--- START The data ---
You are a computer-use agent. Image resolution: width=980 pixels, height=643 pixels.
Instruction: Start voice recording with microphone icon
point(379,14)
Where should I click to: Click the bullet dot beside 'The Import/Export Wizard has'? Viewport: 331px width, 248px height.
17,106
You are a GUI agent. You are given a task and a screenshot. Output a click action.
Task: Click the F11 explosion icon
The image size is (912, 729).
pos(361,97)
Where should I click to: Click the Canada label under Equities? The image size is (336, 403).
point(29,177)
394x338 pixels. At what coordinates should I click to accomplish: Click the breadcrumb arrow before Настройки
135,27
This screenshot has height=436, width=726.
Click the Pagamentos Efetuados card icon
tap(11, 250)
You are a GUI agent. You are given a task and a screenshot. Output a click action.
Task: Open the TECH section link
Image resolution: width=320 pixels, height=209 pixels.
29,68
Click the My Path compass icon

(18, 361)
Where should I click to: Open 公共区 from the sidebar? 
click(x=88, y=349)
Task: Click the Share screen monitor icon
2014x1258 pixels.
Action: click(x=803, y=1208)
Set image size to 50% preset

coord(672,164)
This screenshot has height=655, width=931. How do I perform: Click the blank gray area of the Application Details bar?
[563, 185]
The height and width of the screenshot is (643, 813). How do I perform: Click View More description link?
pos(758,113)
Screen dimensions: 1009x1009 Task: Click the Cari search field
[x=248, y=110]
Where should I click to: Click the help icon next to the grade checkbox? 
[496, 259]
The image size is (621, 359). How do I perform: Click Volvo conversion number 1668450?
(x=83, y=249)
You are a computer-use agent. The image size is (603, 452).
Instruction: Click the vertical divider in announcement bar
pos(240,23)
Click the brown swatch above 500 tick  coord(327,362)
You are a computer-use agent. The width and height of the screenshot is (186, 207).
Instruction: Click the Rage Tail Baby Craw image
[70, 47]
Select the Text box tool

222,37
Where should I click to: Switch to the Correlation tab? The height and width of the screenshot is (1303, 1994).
--- END The data ---
- Task goal
Show each line of the records above that contains the word "link".

- Answer to this task
Task: Open the TECH section link
The height and width of the screenshot is (643, 813). How do I perform: Click View More description link?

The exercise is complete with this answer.